What this task involves = Only one portion of the data is to be written out: from the line bearing "ecommerce software (114, 1589)" through the line bearing "[فيسبوك] (283, 141)". Write it exactly as it appears.
*** Opening Raw data ***
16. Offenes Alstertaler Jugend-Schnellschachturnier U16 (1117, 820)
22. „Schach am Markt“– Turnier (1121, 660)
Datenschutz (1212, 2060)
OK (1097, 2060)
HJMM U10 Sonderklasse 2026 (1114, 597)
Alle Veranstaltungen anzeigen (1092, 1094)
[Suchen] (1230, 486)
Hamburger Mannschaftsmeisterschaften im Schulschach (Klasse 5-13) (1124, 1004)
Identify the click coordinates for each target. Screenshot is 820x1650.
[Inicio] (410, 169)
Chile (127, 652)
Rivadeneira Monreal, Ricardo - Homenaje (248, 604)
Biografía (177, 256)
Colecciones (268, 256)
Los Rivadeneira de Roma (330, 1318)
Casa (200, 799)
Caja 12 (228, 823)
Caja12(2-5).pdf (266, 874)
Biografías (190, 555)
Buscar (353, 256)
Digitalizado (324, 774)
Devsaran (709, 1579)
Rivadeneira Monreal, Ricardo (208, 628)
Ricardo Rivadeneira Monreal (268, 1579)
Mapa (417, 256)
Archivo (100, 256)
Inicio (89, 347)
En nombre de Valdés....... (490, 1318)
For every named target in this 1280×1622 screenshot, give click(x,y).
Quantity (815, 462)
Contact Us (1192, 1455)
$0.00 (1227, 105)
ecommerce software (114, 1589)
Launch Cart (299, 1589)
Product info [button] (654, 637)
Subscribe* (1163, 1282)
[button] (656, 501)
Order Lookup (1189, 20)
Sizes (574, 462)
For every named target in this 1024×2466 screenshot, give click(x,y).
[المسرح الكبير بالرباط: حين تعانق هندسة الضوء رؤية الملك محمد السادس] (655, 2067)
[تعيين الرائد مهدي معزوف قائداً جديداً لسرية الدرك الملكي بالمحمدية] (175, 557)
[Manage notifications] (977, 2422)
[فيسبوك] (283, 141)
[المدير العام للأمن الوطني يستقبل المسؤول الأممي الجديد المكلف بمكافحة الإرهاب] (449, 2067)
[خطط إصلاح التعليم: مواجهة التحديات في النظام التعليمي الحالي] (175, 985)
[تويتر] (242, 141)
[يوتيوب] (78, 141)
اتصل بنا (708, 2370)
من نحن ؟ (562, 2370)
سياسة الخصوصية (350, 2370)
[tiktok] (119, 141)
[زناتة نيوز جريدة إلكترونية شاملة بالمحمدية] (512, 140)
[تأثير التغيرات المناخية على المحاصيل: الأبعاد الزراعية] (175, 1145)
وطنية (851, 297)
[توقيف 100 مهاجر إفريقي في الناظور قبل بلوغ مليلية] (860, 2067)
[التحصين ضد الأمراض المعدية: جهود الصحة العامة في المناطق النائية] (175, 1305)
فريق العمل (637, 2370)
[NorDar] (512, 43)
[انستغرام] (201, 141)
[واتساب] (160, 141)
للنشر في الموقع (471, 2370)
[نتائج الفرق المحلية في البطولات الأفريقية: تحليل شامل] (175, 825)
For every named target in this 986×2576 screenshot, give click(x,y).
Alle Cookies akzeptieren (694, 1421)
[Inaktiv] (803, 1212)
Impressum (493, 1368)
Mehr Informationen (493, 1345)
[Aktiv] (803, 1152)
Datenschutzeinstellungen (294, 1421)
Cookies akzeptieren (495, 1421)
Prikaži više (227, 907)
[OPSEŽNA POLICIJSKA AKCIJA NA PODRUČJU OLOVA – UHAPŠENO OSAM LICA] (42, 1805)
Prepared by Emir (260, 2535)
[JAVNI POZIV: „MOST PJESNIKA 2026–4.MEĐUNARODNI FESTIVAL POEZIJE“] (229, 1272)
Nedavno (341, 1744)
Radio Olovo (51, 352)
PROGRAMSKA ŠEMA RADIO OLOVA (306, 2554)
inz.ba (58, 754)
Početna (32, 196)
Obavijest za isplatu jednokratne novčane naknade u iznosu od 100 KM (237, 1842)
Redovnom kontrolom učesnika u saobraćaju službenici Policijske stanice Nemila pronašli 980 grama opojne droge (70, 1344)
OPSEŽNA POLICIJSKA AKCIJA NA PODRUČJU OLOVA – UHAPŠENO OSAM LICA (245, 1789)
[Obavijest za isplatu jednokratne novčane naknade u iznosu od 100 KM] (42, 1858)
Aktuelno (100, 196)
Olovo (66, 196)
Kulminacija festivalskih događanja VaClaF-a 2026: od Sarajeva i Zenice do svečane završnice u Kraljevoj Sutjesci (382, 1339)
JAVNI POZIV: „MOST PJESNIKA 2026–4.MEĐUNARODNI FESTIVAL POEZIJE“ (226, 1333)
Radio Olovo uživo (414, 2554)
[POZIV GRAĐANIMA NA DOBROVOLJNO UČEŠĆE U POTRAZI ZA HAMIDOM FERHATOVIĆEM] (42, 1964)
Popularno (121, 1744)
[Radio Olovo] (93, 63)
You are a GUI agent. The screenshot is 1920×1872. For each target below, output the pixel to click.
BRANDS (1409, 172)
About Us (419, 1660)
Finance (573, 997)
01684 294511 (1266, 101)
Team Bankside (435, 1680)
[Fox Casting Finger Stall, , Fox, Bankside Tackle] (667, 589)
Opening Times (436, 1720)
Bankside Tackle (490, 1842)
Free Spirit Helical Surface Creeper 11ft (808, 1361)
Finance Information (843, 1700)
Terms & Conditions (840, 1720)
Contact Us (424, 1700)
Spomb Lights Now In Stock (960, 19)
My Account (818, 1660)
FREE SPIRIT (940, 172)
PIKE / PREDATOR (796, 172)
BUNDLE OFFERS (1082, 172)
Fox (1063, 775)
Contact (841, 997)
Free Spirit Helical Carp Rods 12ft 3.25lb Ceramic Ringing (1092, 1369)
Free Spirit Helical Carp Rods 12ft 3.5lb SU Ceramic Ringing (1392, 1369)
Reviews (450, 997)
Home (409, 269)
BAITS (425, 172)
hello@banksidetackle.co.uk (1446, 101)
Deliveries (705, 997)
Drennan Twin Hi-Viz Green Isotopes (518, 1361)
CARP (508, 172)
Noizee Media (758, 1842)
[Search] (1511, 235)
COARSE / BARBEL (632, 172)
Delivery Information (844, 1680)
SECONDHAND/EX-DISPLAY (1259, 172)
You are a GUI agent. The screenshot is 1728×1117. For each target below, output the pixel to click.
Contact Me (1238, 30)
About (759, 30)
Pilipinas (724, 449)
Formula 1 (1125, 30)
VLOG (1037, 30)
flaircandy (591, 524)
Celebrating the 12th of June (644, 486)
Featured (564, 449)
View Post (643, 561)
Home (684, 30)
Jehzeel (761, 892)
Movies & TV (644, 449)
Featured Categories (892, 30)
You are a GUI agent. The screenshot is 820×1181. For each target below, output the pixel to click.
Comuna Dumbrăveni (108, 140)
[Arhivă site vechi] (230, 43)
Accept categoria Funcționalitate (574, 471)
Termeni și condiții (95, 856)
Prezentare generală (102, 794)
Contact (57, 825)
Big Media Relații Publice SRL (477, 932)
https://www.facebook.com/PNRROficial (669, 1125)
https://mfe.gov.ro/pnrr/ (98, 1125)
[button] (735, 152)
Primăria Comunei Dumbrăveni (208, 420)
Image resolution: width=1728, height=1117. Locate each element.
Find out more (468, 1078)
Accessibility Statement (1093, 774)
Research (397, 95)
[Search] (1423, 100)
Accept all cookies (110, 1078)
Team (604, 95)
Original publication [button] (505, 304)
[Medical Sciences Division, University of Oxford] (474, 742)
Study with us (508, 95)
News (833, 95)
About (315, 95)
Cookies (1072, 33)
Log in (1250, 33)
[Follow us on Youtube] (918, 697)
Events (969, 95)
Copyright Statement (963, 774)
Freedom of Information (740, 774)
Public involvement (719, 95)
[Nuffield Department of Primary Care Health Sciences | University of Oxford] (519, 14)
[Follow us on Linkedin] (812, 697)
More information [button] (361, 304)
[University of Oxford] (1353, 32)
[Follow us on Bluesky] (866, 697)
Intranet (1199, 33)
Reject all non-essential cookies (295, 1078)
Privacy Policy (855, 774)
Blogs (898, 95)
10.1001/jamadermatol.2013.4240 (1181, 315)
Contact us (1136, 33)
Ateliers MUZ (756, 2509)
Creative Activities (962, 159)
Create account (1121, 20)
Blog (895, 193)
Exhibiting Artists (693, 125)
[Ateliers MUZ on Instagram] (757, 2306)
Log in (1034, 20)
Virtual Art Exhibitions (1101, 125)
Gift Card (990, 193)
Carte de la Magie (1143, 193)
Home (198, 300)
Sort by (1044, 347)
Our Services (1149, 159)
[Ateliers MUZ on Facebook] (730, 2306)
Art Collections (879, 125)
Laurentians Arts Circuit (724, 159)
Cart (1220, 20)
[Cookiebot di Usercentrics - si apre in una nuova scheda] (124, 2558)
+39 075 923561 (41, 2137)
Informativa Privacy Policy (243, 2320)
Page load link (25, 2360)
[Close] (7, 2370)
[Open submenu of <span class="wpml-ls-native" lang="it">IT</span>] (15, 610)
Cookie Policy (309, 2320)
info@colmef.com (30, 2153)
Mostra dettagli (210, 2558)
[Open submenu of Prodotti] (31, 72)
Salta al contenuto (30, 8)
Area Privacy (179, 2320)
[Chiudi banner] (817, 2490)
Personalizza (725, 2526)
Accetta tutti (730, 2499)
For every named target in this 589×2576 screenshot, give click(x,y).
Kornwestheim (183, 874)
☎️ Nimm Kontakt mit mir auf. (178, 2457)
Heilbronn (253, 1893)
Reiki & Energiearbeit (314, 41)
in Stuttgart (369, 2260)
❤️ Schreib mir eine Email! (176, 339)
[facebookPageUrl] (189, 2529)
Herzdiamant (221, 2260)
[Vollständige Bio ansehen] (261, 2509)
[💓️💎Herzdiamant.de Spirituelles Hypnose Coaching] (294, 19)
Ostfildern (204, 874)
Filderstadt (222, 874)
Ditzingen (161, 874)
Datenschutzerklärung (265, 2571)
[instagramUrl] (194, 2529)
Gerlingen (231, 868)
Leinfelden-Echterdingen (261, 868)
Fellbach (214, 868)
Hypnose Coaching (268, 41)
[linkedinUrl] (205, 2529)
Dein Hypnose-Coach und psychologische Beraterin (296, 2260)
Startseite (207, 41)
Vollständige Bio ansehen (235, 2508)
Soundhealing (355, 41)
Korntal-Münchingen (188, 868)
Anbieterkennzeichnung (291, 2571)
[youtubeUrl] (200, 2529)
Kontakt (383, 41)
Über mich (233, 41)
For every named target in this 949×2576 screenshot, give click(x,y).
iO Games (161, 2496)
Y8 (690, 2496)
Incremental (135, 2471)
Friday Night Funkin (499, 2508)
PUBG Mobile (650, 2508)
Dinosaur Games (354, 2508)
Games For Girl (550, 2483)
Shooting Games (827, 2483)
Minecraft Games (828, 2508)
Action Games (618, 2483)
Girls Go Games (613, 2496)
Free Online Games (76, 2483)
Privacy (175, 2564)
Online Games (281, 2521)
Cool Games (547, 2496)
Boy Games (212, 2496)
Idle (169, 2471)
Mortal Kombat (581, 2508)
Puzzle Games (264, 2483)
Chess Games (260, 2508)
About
*** Closing Raw data ***
Response area =
ecommerce software (114, 1589)
Launch Cart (299, 1589)
Product info [button] (654, 637)
Subscribe* (1163, 1282)
[button] (656, 501)
Order Lookup (1189, 20)
Sizes (574, 462)
For every named target in this 1024×2466 screenshot, give click(x,y).
[المسرح الكبير بالرباط: حين تعانق هندسة الضوء رؤية الملك محمد السادس] (655, 2067)
[تعيين الرائد مهدي معزوف قائداً جديداً لسرية الدرك الملكي بالمحمدية] (175, 557)
[Manage notifications] (977, 2422)
[فيسبوك] (283, 141)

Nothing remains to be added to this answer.